DIRECTIVE:
Could you format the listing, from the line containing "Screen dimensions: 1568x429" through the end of the listing (both ends included), as a Markdown table with the columns Row and Text? Skip blank lines and leave the pictures out.

SOURCE DATA:

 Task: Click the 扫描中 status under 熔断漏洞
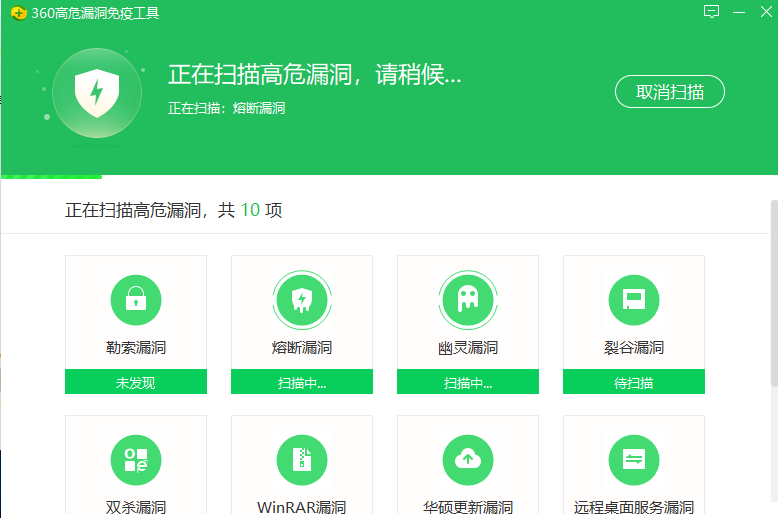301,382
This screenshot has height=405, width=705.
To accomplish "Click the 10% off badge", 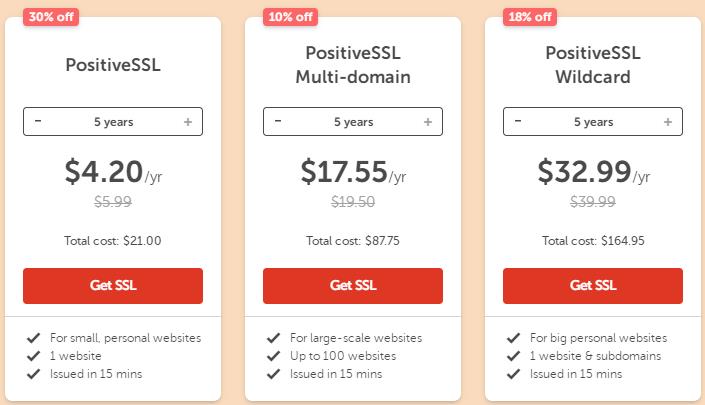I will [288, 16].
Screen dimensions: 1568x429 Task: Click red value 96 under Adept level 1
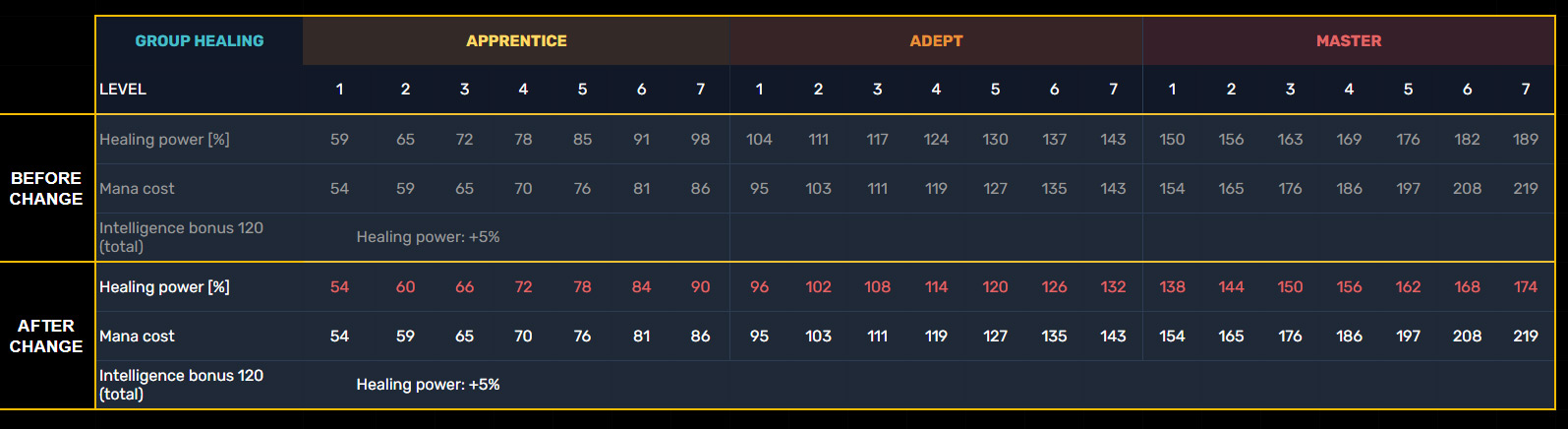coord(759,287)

COMPLETE RESPONSE:
| Row | Text |
|---|---|
| 1 | Screen dimensions: 1568x429 Task: Click red value 96 under Adept level 1 |
| 2 | coord(759,287) |